Do not dismiss it because they are not the boss.
Do not ignore it because they are younger.
Do not reject it because it did not come from you.
Vision can come from anywhere.
Anyone.
Anytime.
The wise person recognizes it.
The foolish person competes with it.
Too often the person with the biggest ego is in competition with the person who has the vision.
Sad, but true.
Ego has killed more good ideas than failure ever did.
A good idea ignored for the wrong reason is a loss for everyone.
When someone brings vision, explore it.
Support it.
Question it.
Strengthen it.
If it has merit, it may become an action plan.
And an action plan is the lifeblood of progress.
I have learned over the years that I do not have to see everything myself.
If I am uncertain, I ask around.
If someone makes sense and has the desire to carry the matter forward, I ask them to take it on.
Then I become support.
That is leadership too.
Not needing to be the source of every good idea.
But knowing how to recognize one when it appears.
Years ago, I was hired to run a large restaurant operation with about eighty people.
In every department, there were professionals already doing their work.
Cooks.
Servers.
Managers.
Hosts.
Maintenance people.
Veterans of the daily battlefield.
They did not need me to pretend I knew everything.
They needed coaching.
Mentoring.
Guidance.
A nudge here and there.
But many of them already had vision for their departments.

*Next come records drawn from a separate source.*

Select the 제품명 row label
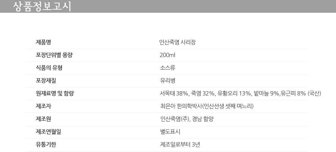The image size is (336, 152). coord(43,42)
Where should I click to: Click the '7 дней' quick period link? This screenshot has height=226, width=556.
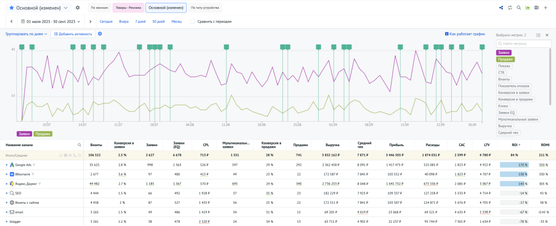click(140, 22)

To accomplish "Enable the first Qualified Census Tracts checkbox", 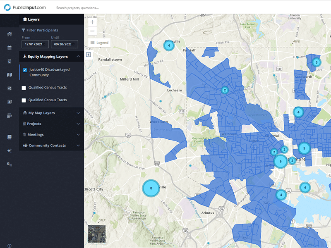I will pyautogui.click(x=24, y=88).
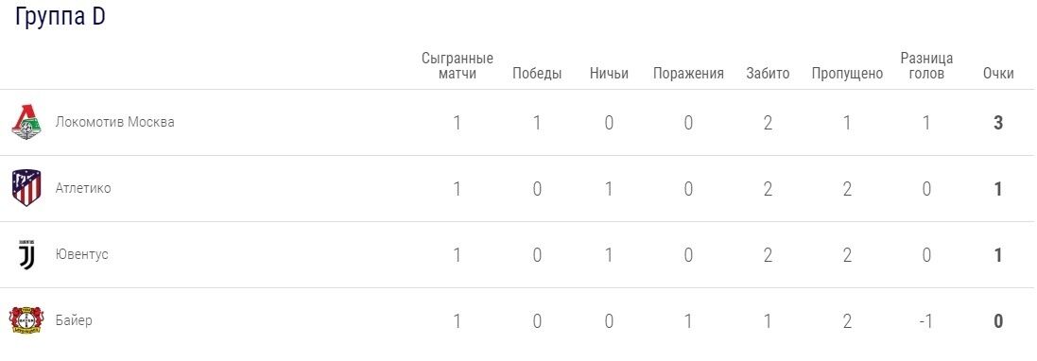This screenshot has height=361, width=1037.
Task: Click Lokomotiv's points value 3
Action: 998,123
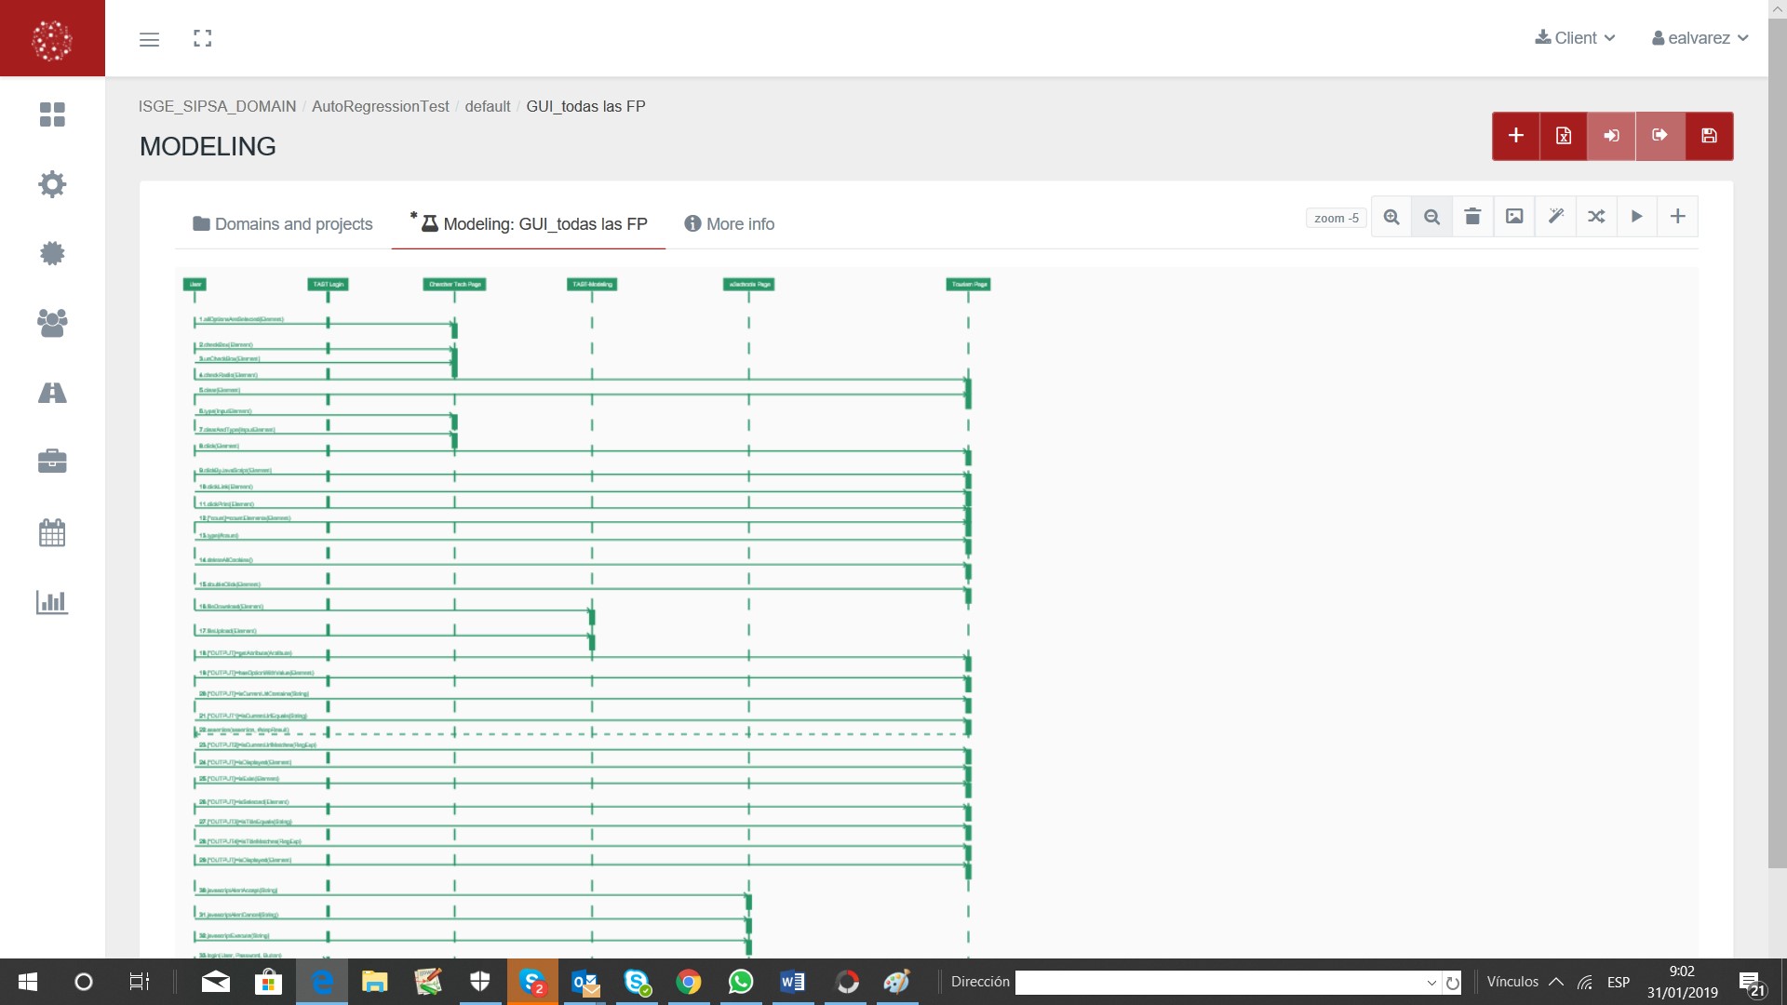Click the trash delete icon in toolbar

coord(1472,217)
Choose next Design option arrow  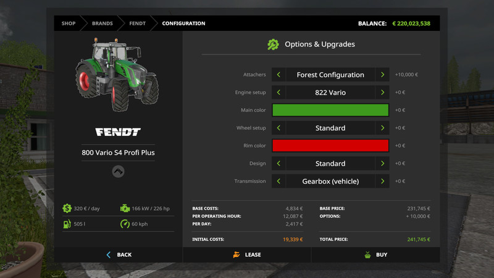[382, 164]
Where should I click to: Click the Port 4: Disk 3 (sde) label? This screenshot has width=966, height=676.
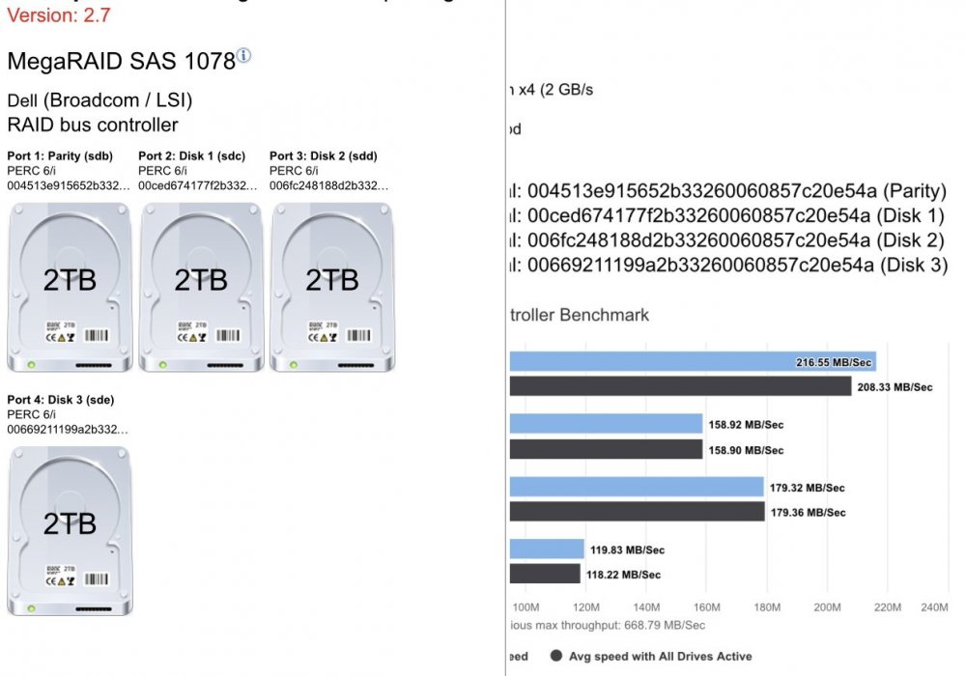pos(60,400)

They saw what needed to be done.
My job was to help them do it better.
My wife has done this many times with our home.
She will come to me with a vision for our storybook property.
Sometimes I do not fully see it at first.
But if she sees it clearly, I support it.
Then things begin to happen.
The same was true with my children.
They often saw things from a different angle.
Not because they were in charge.
Because they were watching.
Because they cared.
Because they were not always stuck on the front lines like I was.
Their vision mattered too.
As I wrote in Pearls for the Soul:
“The answer may not come from the loudest voice. Sometimes it comes from the one who sees what others missed.”
— Richie Naggar, Pearls for the Soul
That is worth remembering.
Vision is precious.
When it appears, do not smother it with ego.
Do not bury it under rank.
Do not kill it with jealousy.
Support it.
Feed it.
Test it.
Develop it.
Because the one who has the vision may not always be you.
And if you are wise enough to support it, everyone may benefit.
Are you looking for the one who has the vision?
You should be.
Because progress often begins the moment ego steps aside and vision is allowed to lead.
— Richie
Pearls for the Soul
when you feed the soul, you feed everything.